Polusi Cahaya, Bumi Tak Bisa Intip Bimasakti

By , Senin, 13 Juni 2016 | 13:00 WIB

Lebih dari 80 persen populasi di dunia dan lebih dari 99 persen populasi AS dan Eropa hidup di bawah pencemaran cahaya, sehingga menyulitkan dalam memantau Bimasakti. (Baca : Akibat Polusi Cahaya, Peneliti Kaji Pembangunan Observatorium di NTT)

"Saya berharap tampilan atlas ini akan membuka mata orang tentang polusi cahaya," kata pemimpin penulis, Dr Fabio Falchi.

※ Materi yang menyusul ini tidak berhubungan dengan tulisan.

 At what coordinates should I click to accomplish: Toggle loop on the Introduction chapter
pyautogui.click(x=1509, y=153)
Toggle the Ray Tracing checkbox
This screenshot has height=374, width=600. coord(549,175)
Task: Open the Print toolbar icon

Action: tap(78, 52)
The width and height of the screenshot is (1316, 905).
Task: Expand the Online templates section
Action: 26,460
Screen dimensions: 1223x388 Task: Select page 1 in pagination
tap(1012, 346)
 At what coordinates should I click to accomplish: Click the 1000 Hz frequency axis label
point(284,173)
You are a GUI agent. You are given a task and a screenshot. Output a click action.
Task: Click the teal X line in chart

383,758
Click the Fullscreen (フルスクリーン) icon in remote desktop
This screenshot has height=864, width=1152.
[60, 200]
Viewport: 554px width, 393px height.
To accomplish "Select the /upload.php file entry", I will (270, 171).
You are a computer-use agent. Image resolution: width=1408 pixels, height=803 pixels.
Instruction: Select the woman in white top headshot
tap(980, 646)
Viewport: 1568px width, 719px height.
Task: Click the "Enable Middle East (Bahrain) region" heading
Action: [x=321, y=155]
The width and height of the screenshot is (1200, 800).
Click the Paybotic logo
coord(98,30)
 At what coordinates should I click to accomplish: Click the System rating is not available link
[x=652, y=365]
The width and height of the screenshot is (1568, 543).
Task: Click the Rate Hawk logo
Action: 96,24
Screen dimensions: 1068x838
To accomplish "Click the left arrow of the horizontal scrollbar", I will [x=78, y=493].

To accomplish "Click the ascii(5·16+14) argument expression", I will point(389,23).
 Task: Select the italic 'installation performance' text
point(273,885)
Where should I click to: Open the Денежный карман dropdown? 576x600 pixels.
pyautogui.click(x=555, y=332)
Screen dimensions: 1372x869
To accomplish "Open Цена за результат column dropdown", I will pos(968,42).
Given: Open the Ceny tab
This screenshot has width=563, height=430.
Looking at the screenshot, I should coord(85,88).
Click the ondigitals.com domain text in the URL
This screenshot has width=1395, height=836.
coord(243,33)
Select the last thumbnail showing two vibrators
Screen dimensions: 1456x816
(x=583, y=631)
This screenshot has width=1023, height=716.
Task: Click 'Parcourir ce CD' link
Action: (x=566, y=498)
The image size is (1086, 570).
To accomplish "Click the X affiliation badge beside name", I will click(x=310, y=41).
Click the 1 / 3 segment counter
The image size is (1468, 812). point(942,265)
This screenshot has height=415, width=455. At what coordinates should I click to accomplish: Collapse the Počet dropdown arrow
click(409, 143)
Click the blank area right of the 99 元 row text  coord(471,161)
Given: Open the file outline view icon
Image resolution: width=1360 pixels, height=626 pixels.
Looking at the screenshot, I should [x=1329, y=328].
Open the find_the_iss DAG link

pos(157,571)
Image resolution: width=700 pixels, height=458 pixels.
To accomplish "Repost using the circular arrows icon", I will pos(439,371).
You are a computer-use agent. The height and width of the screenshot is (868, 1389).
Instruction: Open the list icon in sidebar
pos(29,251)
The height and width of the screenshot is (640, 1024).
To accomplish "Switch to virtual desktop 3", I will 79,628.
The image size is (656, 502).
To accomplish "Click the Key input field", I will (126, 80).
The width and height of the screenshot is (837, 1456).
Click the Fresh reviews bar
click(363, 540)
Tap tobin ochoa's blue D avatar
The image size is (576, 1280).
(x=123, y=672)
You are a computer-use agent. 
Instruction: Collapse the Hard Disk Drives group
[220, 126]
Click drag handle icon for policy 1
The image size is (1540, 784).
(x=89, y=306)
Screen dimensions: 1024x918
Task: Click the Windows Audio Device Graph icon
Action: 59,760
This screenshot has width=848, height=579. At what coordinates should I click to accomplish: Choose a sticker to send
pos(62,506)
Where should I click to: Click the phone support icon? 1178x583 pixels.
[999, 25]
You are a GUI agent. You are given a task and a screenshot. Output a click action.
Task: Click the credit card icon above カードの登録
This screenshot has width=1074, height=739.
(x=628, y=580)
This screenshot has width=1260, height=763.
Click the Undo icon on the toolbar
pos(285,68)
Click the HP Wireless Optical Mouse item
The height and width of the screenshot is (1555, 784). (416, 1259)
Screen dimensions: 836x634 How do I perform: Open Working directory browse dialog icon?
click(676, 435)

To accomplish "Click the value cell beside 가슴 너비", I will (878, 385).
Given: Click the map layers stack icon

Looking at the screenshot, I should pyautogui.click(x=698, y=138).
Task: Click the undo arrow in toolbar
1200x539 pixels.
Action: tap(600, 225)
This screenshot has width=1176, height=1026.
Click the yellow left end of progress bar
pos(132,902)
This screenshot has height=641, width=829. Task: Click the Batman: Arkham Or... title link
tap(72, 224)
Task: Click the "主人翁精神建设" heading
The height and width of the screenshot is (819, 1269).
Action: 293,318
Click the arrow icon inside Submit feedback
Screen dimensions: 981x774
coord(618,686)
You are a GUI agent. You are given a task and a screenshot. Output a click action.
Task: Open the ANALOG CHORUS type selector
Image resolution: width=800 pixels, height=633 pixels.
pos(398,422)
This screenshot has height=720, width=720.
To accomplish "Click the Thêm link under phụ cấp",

Falchi seorang peneliti di Light Pollution Science and Technology Institute di Italia.

"Atlas ini menyediakan dokumentasi penting dari keadaan lingkungan malam, saat kita berdiri di puncak transisi di seluruh dunia dengan teknologi LED," tambahnya.

Berdasarkan atlas tersebut, Bima Sakti tersembunyi bagi sepertiga umat manusia, termasuk hampir 80 persen orang Amerika Utara dan 60 persen orang Eropa. 

"Banyak generasi di AS belum pernah melihat Bimasakti. Padahal ini adalah bagian besar dari hubungan kita dengan semesta, dan itu sekarang sudah hilang, "kata rekan penulis, Dr Chris Elvidge dari Pusat Nasional Informasi Lingkungan NOAA.

"Warga India dan Jerman yang paling mungkin untuk dapat melihat Bimasakti dari rumah mereka, sementara mereka yang di Arab Saudi dan Korea Selatan yang paling mungkin," kata para ilmuwan.

Polusi cahaya yang paling luas berada di negara-negara seperti Singapura, Italia dan Korea Selatan, sementara Kanada dan Australia mempertahankan langit yang paling gelap. Di Eropa Barat, hanya memiliki daerah kecil langit malam yang relatif berkurang, terutama di Skotlandia, Swedia dan Norwegia.

Terdapat ruang terbuka luas di bagian barat Amerika, namun hampir setengah dari Amerika Serikat mengalami pencemaran cahaya. (Baca pula : Earth Hour untuk Mendeteksi Polusi Cahaya)

"Di Amerika Serikat, kegelapan hanya terdapat di beberapa taman nasional, tempat-tempat seperti Yellowstone dan gurun," kata rekan penulis lainnya, Dan Duriscoe dari National Park Service.

"Kami beruntung memiliki banyak lahan publik yang menyediakan data dari kota-kota besar," ungkap Duriscoe.

Pada tahun 2001, Dr. Falchi merupakan salah satu tim peneliti dengan atlas yang sama. Namun, atlas terbaru ini mengambil keuntungan dari pencitraan cahaya rendah satelit NOAA / NASA Suomi National Polar-orbiting Partnership (NPP), yang dikalibrasi menggunakan data dari Sky Quality Meters di 20.865 lokasi individu di seluruh dunia.